_PROBLEM DETAILS_
Can you repeat the rows from the line containing "Collapse the My Computer tree in Library" through the line containing "pyautogui.click(x=7, y=54)", leaving out the pictures?
>> START
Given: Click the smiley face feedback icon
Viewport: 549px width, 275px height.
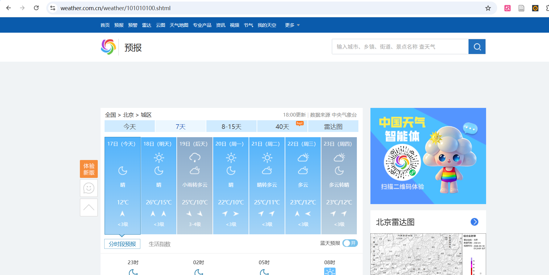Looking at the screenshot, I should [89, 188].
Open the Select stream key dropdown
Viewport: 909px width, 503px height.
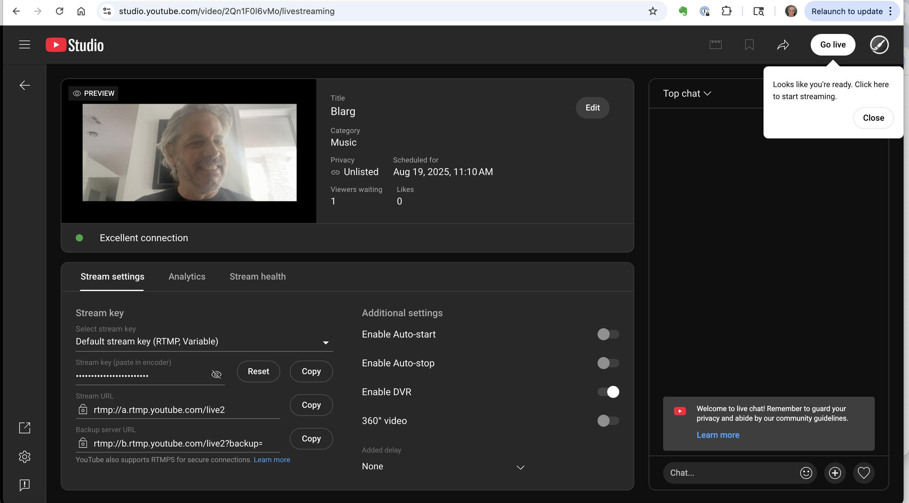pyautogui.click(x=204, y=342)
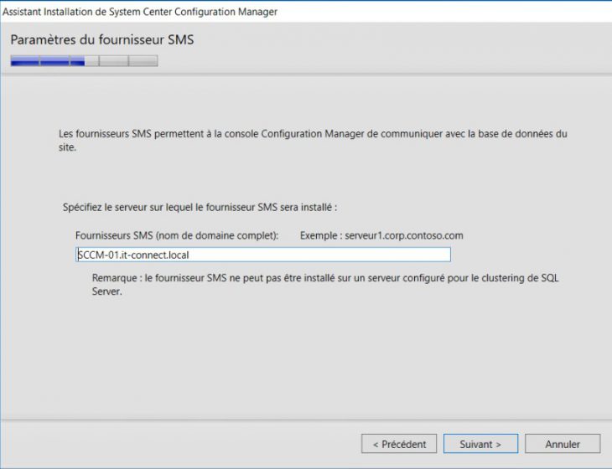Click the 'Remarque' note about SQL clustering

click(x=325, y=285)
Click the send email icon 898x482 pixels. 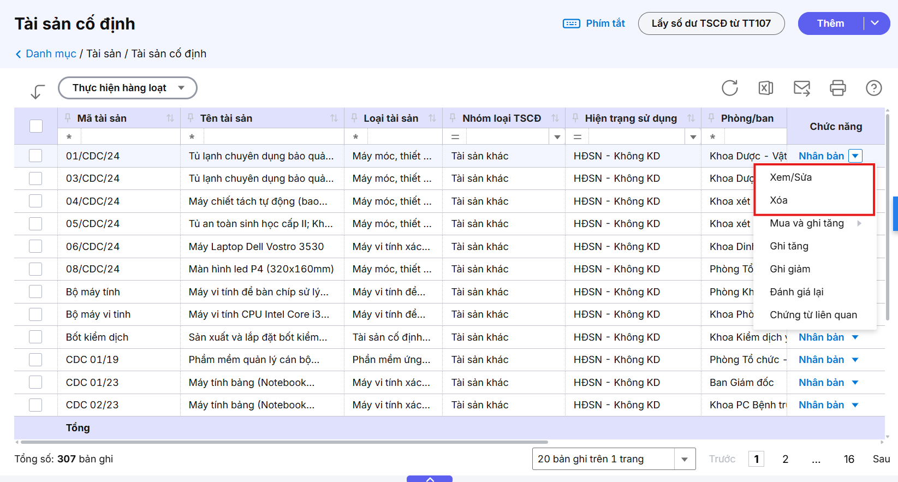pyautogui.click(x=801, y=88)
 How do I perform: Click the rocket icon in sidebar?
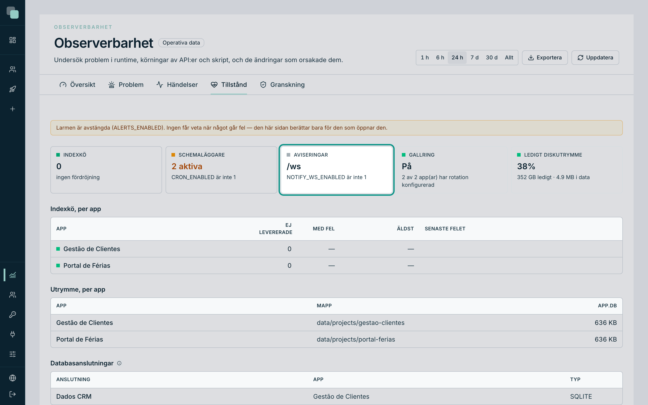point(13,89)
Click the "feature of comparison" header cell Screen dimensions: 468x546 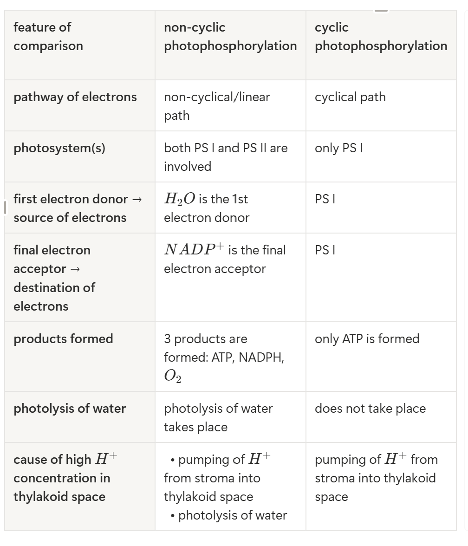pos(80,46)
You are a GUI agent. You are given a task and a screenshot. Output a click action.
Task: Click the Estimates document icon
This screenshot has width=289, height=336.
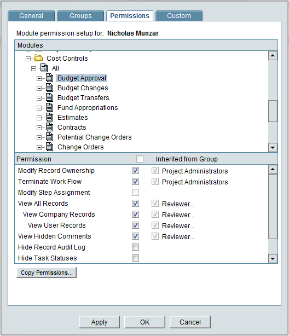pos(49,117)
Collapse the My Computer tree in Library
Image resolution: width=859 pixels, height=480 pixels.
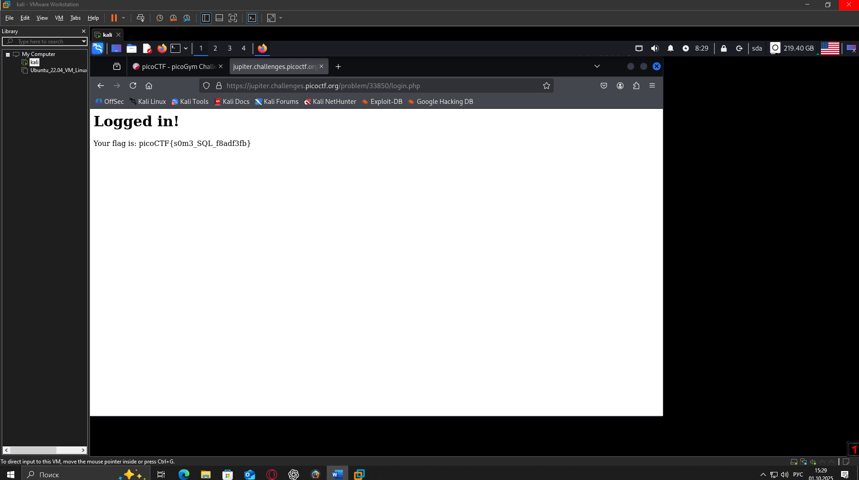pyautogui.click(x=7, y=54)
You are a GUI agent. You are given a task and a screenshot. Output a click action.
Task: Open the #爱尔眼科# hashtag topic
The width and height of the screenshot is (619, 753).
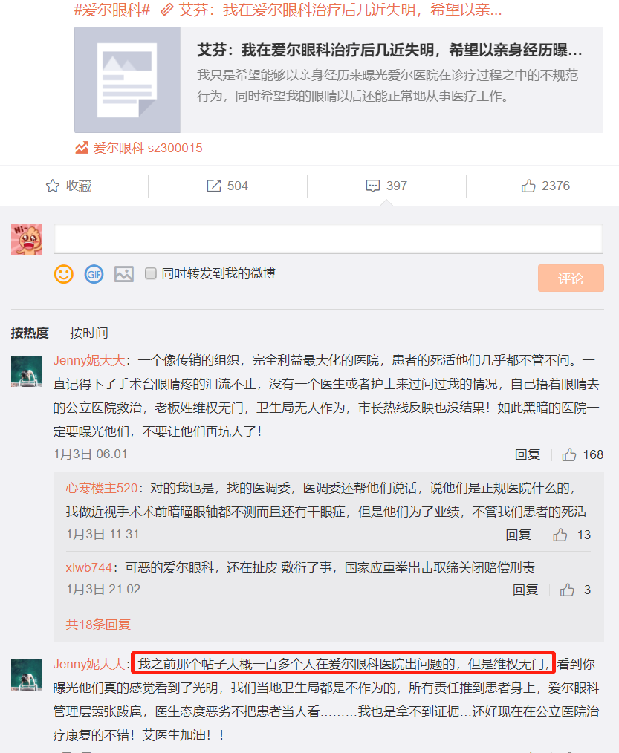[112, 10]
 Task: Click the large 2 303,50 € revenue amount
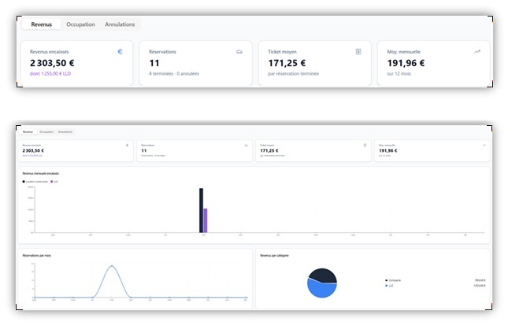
>> END
_RESPONSE BELOW_
Collapse the My Computer tree in Library
Image resolution: width=859 pixels, height=480 pixels.
pyautogui.click(x=7, y=54)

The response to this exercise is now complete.